- 5 years ago
You can’t live in a wedding
You can’t live in a wedding
We bought our house about 3 years before our wedding. So, obviously, my recommendation is save for a house and a small wedding. A home is exponentially more rewarding than a big wedding. Getting married is so special, with or without the frills.
House values and interest rates will most likely continue to rise. The sooner you can build a down payment, the better off you’ll be.
Also, think of it this way. The more money you put towards your house, the higher the likelihood you get a home that has more of what you want and don’t have to settle. That’s something you live in every single day. Believe me, you want it to have add many of the key elements you’re looking for as possible.
I’m currently buying my first house with DH. Things are going to be a little tight at first, as we try to replenish both our savings and fix up the house as needed. $10-20k would go a long way, so I’ve certainly been thinking about it lately. (Depending on how much we scaled back E.g. if I didn’t buy a wedding dress and our only costs then were the ring, courthouse wedding, dinner for our immediate family at a nice restaurant we’d save just under $20k I’d guesstimate.)
honestly? I don’t think I’d change what we did… we loved our wedding, it’s a great memory for us and at least in the housing market we’re in.. it barely changes our finances. It’d mean we could do a bunch of things immediately, rather than spread our expenses over the next year or two.. but so what?
I’m just chiming in because everyone is urging you to go the practical route.. but you’ll notice a lot of people don’t strictly take their own advice.
So my advice is this: estimate the costs of 2 or 3 possible wedding scenarios. (you’ll need to look up vendor costs to do this)
(A) wedding with just family; courthouse; nice restaurant
(B) wedding with family and close friends; be super careful with budget; cut down on all unnecessary expenses (eg. DIY flowers, less expensive dress, DIY makeup)
(C) wedding with family and close friends: generally careful with budget but a few splurges.
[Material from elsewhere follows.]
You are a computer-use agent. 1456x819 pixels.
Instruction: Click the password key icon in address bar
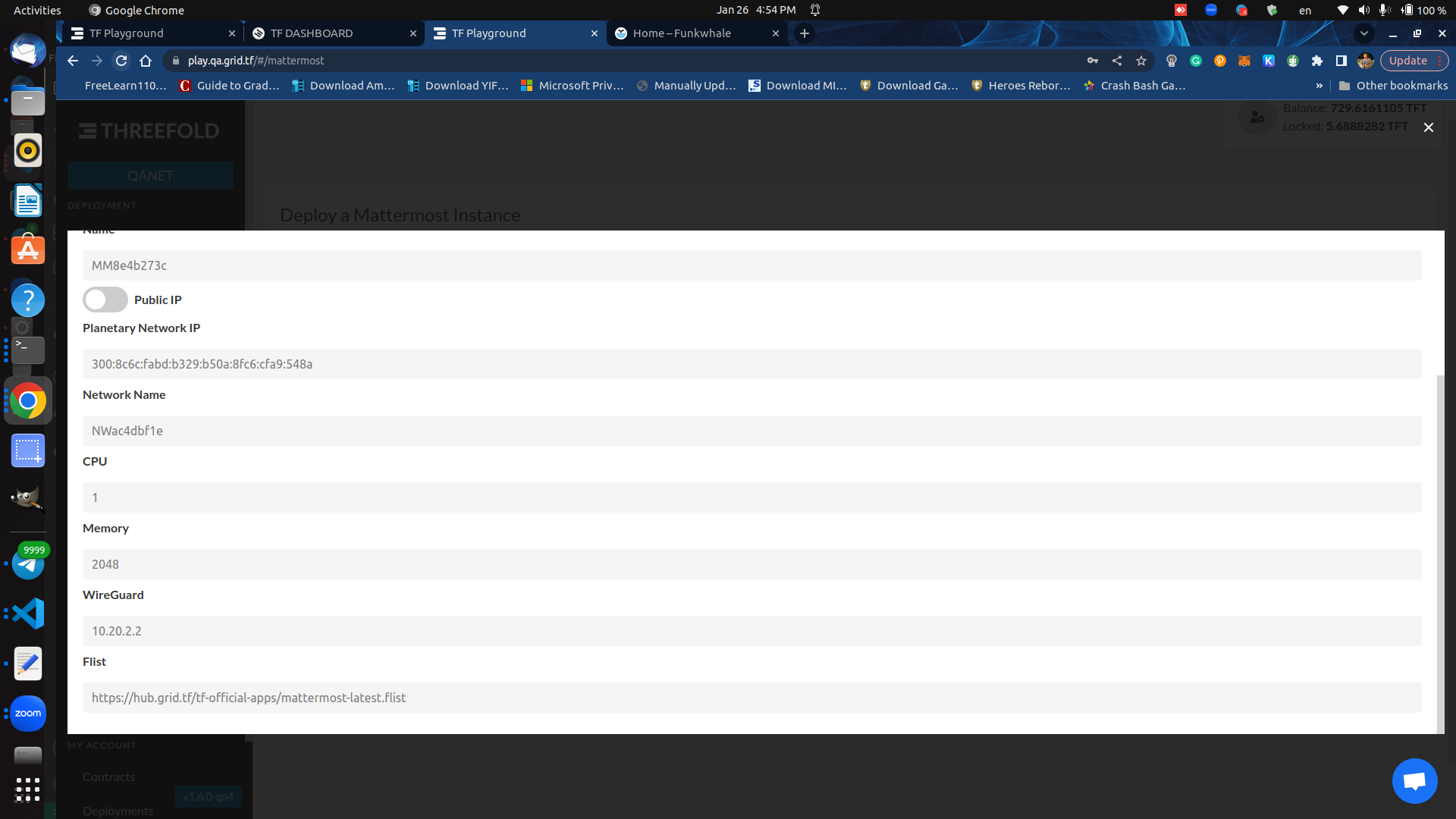[x=1094, y=61]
Then see what the marginal cost of going from one to the other is, and what that price difference will get you when you’re looking to buy a house. How much those savings are, and what they mean to you, depend so much on how many people you’d invite, your local wedding costs, your local housing costs, and your income.
Best of luck.
A wedding usually lasts 4-6 hours. The most elaborate wedding I attended lasted 3 days.
If you can find a home that’s a good fit, you can enjoy it for 10+ years, depending on how/of your life circumstances change.
So logically the house is the better investment.
I get how you feel. I really do. My husband is inattentive and unromantic on his best days, so I wanted a really nice wedding to make up for it and give me one nice thing to remember while spending the rest of my life double-shifting while he’s perpetually distracted by ideas, projects. and shiny objects.
But DH wouldn’t put any of his money into it because he wanted to save for the house. So I had a small budget Friday night wedding. It was disappointing at the time, but now we are living in my dream house! It needs some updating but everything works, it has an amazing floor plan and the location is perfect. I’m so glad we didn’t blow our down payment on a party. I know you will feel similarly too!
Elopement bee here: save for the house. It’s not the wedding that matters, it’s the marriage. Don’t go broke over one day when you need a roof over your head. It blows my mind how people can go spend a fortune on an event then completely forget about life after the ceremony.